---- INFORMATION SHOWN

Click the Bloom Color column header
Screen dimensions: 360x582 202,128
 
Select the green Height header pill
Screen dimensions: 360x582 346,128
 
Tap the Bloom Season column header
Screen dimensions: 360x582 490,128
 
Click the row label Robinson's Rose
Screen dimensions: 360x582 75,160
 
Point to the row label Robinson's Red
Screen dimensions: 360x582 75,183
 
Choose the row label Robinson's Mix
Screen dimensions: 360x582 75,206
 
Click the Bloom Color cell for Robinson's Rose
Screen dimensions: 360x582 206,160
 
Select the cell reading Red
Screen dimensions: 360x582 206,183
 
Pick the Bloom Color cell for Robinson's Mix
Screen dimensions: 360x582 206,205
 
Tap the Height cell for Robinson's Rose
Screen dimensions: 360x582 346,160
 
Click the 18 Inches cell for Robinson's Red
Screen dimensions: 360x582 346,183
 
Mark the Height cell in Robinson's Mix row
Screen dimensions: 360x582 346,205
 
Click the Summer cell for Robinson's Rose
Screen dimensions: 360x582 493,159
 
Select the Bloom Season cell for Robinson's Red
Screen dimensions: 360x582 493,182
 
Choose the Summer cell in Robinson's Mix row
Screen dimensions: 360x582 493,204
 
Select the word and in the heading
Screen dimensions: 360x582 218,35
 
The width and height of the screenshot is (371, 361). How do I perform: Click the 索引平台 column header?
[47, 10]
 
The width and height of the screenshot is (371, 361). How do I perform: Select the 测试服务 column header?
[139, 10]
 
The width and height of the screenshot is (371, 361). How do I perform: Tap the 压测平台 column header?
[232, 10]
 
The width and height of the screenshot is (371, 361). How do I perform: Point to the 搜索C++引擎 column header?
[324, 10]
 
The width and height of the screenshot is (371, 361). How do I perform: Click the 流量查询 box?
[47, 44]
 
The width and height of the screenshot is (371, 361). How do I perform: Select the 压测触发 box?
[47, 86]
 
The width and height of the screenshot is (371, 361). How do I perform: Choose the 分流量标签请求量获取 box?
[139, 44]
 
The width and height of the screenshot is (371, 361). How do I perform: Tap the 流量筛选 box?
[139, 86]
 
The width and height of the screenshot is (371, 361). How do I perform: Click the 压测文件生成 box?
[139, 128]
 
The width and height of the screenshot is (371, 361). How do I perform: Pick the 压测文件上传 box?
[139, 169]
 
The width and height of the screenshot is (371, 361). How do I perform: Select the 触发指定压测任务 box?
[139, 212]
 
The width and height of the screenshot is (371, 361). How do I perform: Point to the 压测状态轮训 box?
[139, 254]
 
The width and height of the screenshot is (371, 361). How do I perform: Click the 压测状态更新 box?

--------

Format all of the lines above as a numbered list, omitting the blank lines.

◆ **RESPONSE**
1. Click the Bloom Color column header
2. Screen dimensions: 360x582 202,128
3. Select the green Height header pill
4. Screen dimensions: 360x582 346,128
5. Tap the Bloom Season column header
6. Screen dimensions: 360x582 490,128
7. Click the row label Robinson's Rose
8. Screen dimensions: 360x582 75,160
9. Point to the row label Robinson's Red
10. Screen dimensions: 360x582 75,183
11. Choose the row label Robinson's Mix
12. Screen dimensions: 360x582 75,206
13. Click the Bloom Color cell for Robinson's Rose
14. Screen dimensions: 360x582 206,160
15. Select the cell reading Red
16. Screen dimensions: 360x582 206,183
17. Pick the Bloom Color cell for Robinson's Mix
18. Screen dimensions: 360x582 206,205
19. Tap the Height cell for Robinson's Rose
20. Screen dimensions: 360x582 346,160
21. Click the 18 Inches cell for Robinson's Red
22. Screen dimensions: 360x582 346,183
23. Mark the Height cell in Robinson's Mix row
24. Screen dimensions: 360x582 346,205
25. Click the Summer cell for Robinson's Rose
26. Screen dimensions: 360x582 493,159
27. Select the Bloom Season cell for Robinson's Red
28. Screen dimensions: 360x582 493,182
29. Choose the Summer cell in Robinson's Mix row
30. Screen dimensions: 360x582 493,204
31. Select the word and in the heading
32. Screen dimensions: 360x582 218,35
33. The width and height of the screenshot is (371, 361). How do I perform: Click the 索引平台 column header?
34. [47, 10]
35. The width and height of the screenshot is (371, 361). How do I perform: Select the 测试服务 column header?
36. [139, 10]
37. The width and height of the screenshot is (371, 361). How do I perform: Tap the 压测平台 column header?
38. [232, 10]
39. The width and height of the screenshot is (371, 361). How do I perform: Point to the 搜索C++引擎 column header?
40. [324, 10]
41. The width and height of the screenshot is (371, 361). How do I perform: Click the 流量查询 box?
42. [47, 44]
43. The width and height of the screenshot is (371, 361). How do I perform: Select the 压测触发 box?
44. [47, 86]
45. The width and height of the screenshot is (371, 361). How do I perform: Choose the 分流量标签请求量获取 box?
46. [139, 44]
47. The width and height of the screenshot is (371, 361). How do I perform: Tap the 流量筛选 box?
48. [139, 86]
49. The width and height of the screenshot is (371, 361). How do I perform: Click the 压测文件生成 box?
50. [139, 128]
51. The width and height of the screenshot is (371, 361). How do I perform: Pick the 压测文件上传 box?
52. [139, 169]
53. The width and height of the screenshot is (371, 361). How do I perform: Select the 触发指定压测任务 box?
54. [139, 212]
55. The width and height of the screenshot is (371, 361). How do I perform: Point to the 压测状态轮训 box?
56. [139, 254]
57. The width and height of the screenshot is (371, 361). How do I perform: Click the 压测状态更新 box?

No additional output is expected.